Peking University, Jan. 6, 2020: Water ices are ubiquitous in nature. The structure and growth of ice plays critical roles in an incredibly broad spectrum of materials science, tribology, biology, atmospheric science. As early as 1920s, Dennison, Bragg and Barnes studied the crystal structure of ice using X-ray diffractions, which represent the first attempts to learn about ice structures at molecular scale. For the following nearly 100 years, massive experiments and theoretical calculations have led to the discovery of 18 crystalline phases (three-dimensional phases), among which the hexagonal ice (Ice Ih) is the most common ice in the biosphere (Fig. 1a and b). However, whether the ice can exist at two dimensions (2D) has been under longstanding debate. At the monolayer limit, the 2D ice usually contains high-density unsaturated hydrogen bonds, and is thus unstable compared with the 3D case.
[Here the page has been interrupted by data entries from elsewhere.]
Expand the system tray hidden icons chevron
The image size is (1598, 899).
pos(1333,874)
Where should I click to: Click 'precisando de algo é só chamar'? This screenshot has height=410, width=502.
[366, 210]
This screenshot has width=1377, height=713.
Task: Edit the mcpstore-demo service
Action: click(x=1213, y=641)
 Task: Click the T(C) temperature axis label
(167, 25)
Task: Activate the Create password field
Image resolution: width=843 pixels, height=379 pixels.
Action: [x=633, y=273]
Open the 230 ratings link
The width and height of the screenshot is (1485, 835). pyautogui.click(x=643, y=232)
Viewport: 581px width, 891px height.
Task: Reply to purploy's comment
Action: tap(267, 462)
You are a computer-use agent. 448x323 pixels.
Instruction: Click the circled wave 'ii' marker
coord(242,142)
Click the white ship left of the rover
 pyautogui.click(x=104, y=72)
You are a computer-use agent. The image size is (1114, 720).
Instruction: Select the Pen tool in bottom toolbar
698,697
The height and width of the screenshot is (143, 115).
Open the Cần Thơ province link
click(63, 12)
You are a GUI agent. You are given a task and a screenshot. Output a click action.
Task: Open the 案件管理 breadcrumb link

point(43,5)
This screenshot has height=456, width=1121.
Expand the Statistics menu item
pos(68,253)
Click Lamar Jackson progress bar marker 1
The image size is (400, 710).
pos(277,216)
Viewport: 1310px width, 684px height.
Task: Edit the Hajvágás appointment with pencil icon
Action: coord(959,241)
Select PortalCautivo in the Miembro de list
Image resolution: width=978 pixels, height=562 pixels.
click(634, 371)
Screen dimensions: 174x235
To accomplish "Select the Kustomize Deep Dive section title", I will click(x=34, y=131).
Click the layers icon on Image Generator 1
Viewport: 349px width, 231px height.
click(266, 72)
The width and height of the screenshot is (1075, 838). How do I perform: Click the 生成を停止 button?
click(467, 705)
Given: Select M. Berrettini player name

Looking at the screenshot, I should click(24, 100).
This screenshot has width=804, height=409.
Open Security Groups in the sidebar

Although 2D ice can be stabilized through the interaction with the substrate, such a "2D ice" largely relies on the structure and symmetry of the substrate, and cannot be considered as the genuine 2D ice. 

Figure 1. a, The thick sheet floated on the Rose ocean in Antarctica. b, The crystal structure of Ice Ih. c, The 2D ice obtained in this work (rendered from experimental image).

Now, the teams led by Professor Jiang Ying, Professor Xu Limei and Professor Wang Enge of International Center for Quantum Materials (ICQM) of Peking University, in collaboration with Professor Xiao Cheng Zeng of Department of Physics of University of Nebraska-Lincoln, successfully grow a 2D bilayer hexagonal ice (named "2D ice I") and image the 2D ice growth at the edges with atomic resolution, through a combined study using scanning probe microscope (SPM), density functional theory (DFT) calculations and molecular dynamics (MD) simulations. This work is published in Nature on January 2, 2020.

The key step is to choose the hydrophobic Au(111) surface as the substrate, which only weakly interacts with the water molecules. By carefully tuning the temperature and water pressure, the researchers were able to grow a single-crystal 2D ice fully wetting the surface (Fig. 1c). For the following, they used a qPlus-based atomic force microscopy (AFM) with CO-functionalized tip, which relies on the competition between the high-order electrostatic force and Pauli repulsion force, to image the 2D ice island (Fig. 2). The submolecular-resolution images reveal an interlocked bilayer-ice structure, consisting of two flat hexagonal water layers. In each water layer, half of the water molecules are lying flat while the other half are vertical with one O-H either upward or downward. The vertical water in one layer donates an H bond to the flat water in the other layer, leading to a fully saturated H-bonding structure. Such a stand-alone 2D ice was first predicted before by Koga et al. in 1997 using MD simulations, but direct imaging of its atomic structure has been lacking until now. Therefore, it is the first genuine 2D ice confirmed both by theory and experiment, i.e., named 2D ice I. 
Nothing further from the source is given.